On the evening of June 23rd, 1852, Old Dick Hammond, then still known as Young Dick, locked the door of the little oil-shop, dropped the key in his pocket, and turned westward up Middle Street in Marshington. Beyond the village, black against the sunset, a broken windmill crowned the swelling hill, even as the hill crowned Marshington.
"One day," he vowed to himself, "my son shall marry a lady and build a house on Miller's Rise."
It was typical of Dick that he made his vow before the first sack had been sold from the factory that eventually brought to him his moderate fortune. Yet more typical was the promptitude with which he forestalled his son and began himself to build the house at Miller's Rise. When Young Arthur Hammond rode to Market Burton to court Rachel Bennet, a house stood already prepared and waiting for his lady. Whatever other objections the Bennet family might have raised against Rachel's lover, at least they could not deny that he was offering her the finest home in Marshington.
Fifteen years after Arthur's wedding, the house was more than a mere dwelling place. Wind and rain had dimmed the aggressive yellow of the brick walls, half covered now by ivy and the spreading fans of ampelopsis. The tender olive and faint silver-green of lichens had crept across the slates roofing the shallow gables. The smooth lawn sloping to the laurel hedge along the road, the kitchen garden overstocked until it suffered from perennial indigestion, the stiff borders by the drive, wherein begonias, lobelia and geraniums were yearly planted out, regardless of expense; all these testified that the vows of Old Dick Hammond had been fulfilled in no grudging spirit.
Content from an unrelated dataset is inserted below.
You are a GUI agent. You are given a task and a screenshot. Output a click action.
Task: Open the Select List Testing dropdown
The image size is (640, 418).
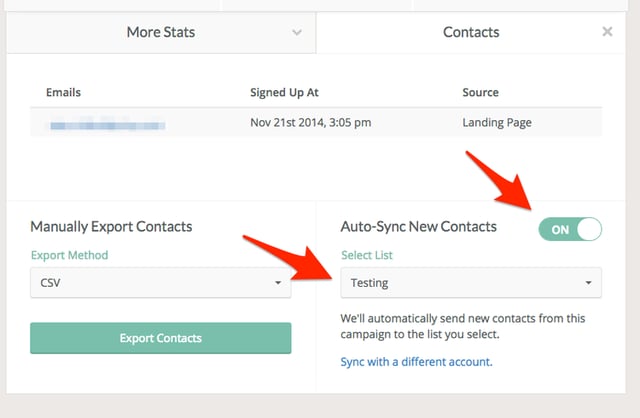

"Eleven bedrooms, three real good sitting-rooms, and no making up for lost space on the kitchens," Dick had declared. "When you go in for bricks and mortar, go handsome. It's a good investment. Houses is summat."
The house had been something more than the symbol of Old Dick's fulfilment. It had been the fortress from which Rachel Hammond had advanced with patient fortitude to recapture the social ground that she had forfeited by marrying Dick Hammond's son. Old Dick had mercifully died. When his continued existence became the sole obstacle to the fulfilment of his vow, nature performed her last service to him and removed it.
The death of her father-in-law had made it a little easier for Rachel Hammond to live down the origin of his son, but even by 1903 she still spoke with deference to Mrs. Marshall Gurney, and never passed the new store on the site of the old oil-shop without a shudder. She kept her difficulties to herself, and no one but her sister Beatrice knew how great at times had been the travail of her soul. Beatrice alone stood by her when she ignored the early callers from the Avenue and the Terrace. No small amount of courage had enabled a young bride to refuse the proffered friendship of auctioneers' wives and the Nonconformist section of the village, when refusal might have meant perpetual isolation. Old Dick Hammond had been a mighty witness before the Lord among the Primitives; but for a whole year of nerve-racking anxiety his daughter-in-law sat in the new house that he had built, awaiting the calls of that Upper Marshington to whom Church was a symbol of social salvation, and Chapel of more than ecclesiastical Nonconformity.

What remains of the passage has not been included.